I wanted to share a thought regarding some aspect which concerns seemingly most of the operators on iter-tools.

In short, it appeared to me that you cannot early terminate, or more relevantly tear down a pipeline made with iterable operators in case there's an item actively being pulled and is yet to be resolved. Or at least - that tear down gets postponed to only after any such in-progress pull had cleared out.

I tried to put together this example to demonstrate implications I'm concerned about:

const baseIterableWhichMaintainsSomeResource = {
  [Symbol.asyncIterator]() {
    let timeoutId;
    let resolve;
    let isClosed = false;

    return {
      async next() {
        await new Promise(_resolve => {
          resolve = _resolve;
          timeoutId = setTimeout(_resolve, 1000);
        });
        return isClosed
          ? { done: true, value: undefined }
          : { done: false, value: Math.random() };
      },

      async return() {
        isClosed = true;
        clearTimeout(timeoutId);
        resolve();
        return { done: true, value: undefined };
      },
    };
  },
};

const iterable = execPipe(
  baseIterableWhichMaintainsSomeResource,
  asyncFilter(num => num < 0.2)
);

const it = iterable[Symbol.asyncIterator]();

(async () => {
  let item;
  while (!(item = await it.next()).done) {
    // ...
  }
})();

// Now, perhaps after a short moment and coming from a different context, we determined we're
// actually no longer interested in any further emission coming from that operation...

// So we do:
await it.return();

// However, we're gonna notice that we be hanging for quite a while on this call, all whilst
// our underlying base iterable keeps on producing values in vein.

// This will keep on until our `asyncFilter` operator used above happens to get some value
// which satisfies its condition, only so it can finally become unblocked and able to
// handle/propagate our termination instruction upstream to our base iterable.

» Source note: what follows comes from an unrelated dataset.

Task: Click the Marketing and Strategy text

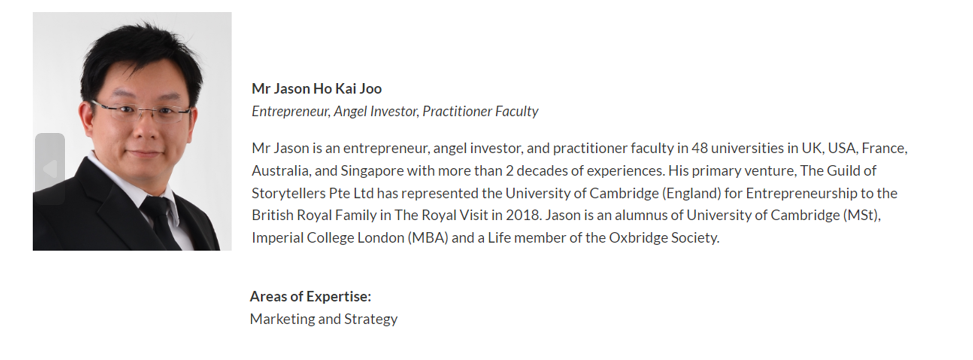Action: tap(323, 319)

As I tried my best to illustrate, any underlying resources would remain open more then necessary, or potentially even indefinitely, even though we've implied we're no longer interested in any further values anyways. In the broad world of iterable scenarios, such hanging pull could also hypothetically be waiting on an event that might take minutes of time or more until fulfilled, say a particular Redis Pub/Sub event to get published - during which we practically have no control over disposing of its underlying connection. The intuitive expectation arguably is that at the moment of closing an iterator in such scenario, the Redis resource would immediately get unsubscribed from.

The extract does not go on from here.